#### [What you should do]
Reproduce exactly the lines from the one containing "This screenshot has width=217, height=208." through the last line of the records below, both included. Leave out any pictures.

[Stored records]

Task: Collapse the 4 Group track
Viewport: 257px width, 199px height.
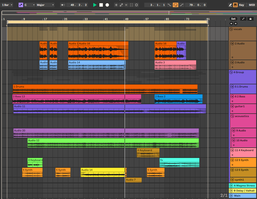Action: click(231, 72)
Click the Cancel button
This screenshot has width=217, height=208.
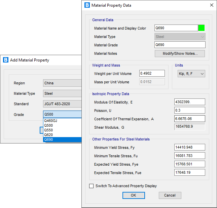(x=170, y=195)
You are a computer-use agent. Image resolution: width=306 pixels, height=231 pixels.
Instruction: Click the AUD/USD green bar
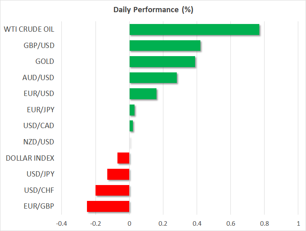pyautogui.click(x=153, y=78)
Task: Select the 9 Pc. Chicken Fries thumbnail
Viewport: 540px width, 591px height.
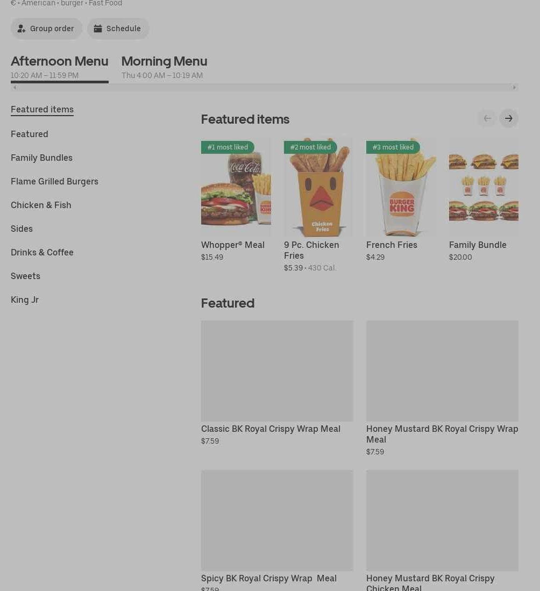Action: pos(318,187)
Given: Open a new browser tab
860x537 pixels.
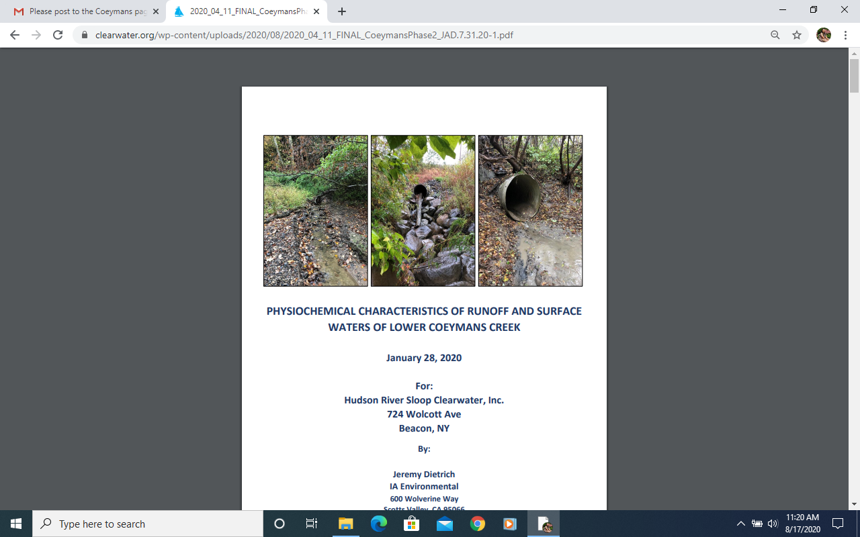Looking at the screenshot, I should point(342,11).
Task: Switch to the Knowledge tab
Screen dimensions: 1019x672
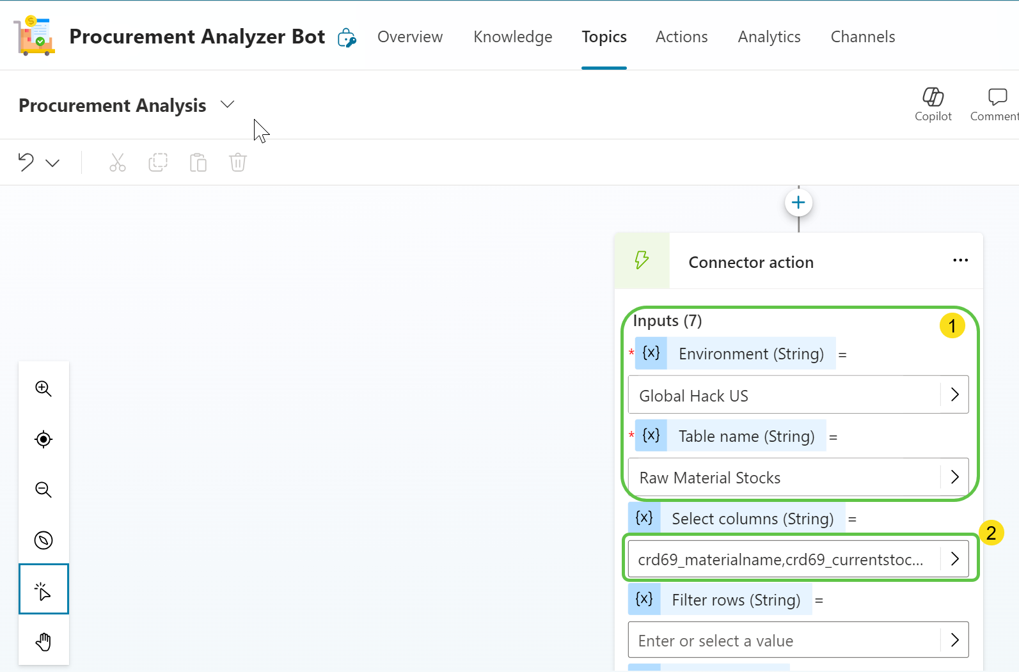Action: (x=512, y=37)
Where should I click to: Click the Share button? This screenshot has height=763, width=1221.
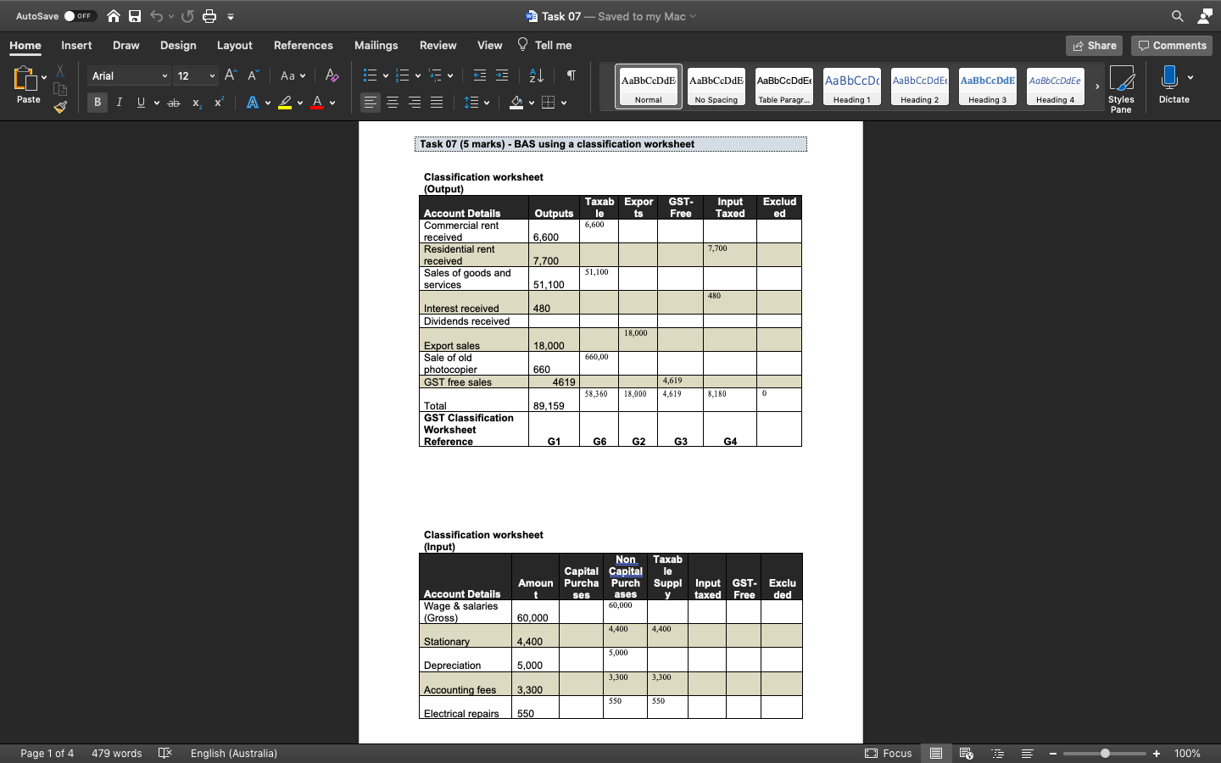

#### [Output]
This screenshot has width=217, height=208.
(x=170, y=195)
You are a computer-use agent. Image resolution: width=306 pixels, height=231 pixels.
Instruction: Click the AUD/USD green bar
pyautogui.click(x=153, y=78)
Task: Select the 9 Pc. Chicken Fries thumbnail
Viewport: 540px width, 591px height.
Action: pos(318,187)
Given: Open a new browser tab
860x537 pixels.
Looking at the screenshot, I should point(342,11).
Task: Switch to the Knowledge tab
Screen dimensions: 1019x672
Action: (x=512, y=37)
Where should I click to: Click the Share button? This screenshot has height=763, width=1221.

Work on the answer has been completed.